[DATA EXTRACTS — start]

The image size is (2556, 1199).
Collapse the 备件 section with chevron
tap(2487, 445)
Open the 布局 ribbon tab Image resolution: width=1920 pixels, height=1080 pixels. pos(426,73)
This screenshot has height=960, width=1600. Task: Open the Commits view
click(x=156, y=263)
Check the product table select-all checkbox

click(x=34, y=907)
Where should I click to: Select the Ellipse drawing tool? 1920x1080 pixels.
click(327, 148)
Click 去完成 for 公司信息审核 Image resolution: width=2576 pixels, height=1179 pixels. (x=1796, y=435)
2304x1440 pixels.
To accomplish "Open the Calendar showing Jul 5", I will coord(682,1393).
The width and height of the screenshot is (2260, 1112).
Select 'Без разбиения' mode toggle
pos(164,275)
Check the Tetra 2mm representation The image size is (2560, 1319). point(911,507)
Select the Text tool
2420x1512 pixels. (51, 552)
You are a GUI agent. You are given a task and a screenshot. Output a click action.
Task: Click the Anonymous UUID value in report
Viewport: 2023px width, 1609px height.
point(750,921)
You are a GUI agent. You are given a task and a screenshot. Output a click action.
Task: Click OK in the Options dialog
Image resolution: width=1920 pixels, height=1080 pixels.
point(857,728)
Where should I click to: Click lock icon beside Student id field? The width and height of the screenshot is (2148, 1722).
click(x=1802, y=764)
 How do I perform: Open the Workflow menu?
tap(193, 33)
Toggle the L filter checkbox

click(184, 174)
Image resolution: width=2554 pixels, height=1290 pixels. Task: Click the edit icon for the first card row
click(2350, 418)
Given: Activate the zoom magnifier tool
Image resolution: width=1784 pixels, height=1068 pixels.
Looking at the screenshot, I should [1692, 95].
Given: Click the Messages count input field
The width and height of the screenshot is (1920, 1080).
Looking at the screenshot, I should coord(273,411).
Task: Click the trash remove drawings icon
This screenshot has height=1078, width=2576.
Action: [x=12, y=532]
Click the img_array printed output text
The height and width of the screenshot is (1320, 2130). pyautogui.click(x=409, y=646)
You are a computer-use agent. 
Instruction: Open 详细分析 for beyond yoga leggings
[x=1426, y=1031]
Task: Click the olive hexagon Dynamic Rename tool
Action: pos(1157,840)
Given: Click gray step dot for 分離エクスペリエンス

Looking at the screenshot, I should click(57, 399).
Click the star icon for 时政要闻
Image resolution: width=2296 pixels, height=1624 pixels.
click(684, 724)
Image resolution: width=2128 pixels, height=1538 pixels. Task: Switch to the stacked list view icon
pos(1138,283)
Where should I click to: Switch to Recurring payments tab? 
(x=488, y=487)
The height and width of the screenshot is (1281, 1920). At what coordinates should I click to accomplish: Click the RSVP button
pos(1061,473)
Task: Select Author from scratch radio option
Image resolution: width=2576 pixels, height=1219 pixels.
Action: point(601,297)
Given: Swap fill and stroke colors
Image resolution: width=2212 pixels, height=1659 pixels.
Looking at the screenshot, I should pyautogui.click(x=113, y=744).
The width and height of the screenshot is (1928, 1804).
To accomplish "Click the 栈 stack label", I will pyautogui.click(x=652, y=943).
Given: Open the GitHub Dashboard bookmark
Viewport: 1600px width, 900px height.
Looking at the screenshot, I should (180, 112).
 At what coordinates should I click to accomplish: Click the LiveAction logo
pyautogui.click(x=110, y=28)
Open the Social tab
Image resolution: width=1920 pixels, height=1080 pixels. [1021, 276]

[DATA EXTRACTS — finish]

▶ [WORK ITEM]:
Your answer should be the lines of the records that include the word "size".

▶ [RESPONSE TO THE EXERCISE]:
The image size is (2556, 1199).
Check the Tetra 2mm representation The image size is (2560, 1319). point(911,507)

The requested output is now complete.